-------- SUPPLIED DATA --------

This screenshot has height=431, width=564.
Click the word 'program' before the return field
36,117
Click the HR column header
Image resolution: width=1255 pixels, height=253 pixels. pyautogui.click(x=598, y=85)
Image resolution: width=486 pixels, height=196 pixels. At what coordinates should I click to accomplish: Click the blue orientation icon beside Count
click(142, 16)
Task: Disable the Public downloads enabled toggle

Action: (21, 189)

--------
-------- SUPPLIED DATA --------

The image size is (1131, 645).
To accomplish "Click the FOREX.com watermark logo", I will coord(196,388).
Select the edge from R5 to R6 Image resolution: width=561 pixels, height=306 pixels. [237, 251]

--------

*TASK*.
Above this instruction are the records; retype exactly the lines from the one containing "The image size is (1131, 645)." up to and including the one containing "Select the edge".

*RESPONSE*.
The image size is (1131, 645).
To accomplish "Click the FOREX.com watermark logo", I will coord(196,388).
Select the edge from R5 to R6 Image resolution: width=561 pixels, height=306 pixels. [237, 251]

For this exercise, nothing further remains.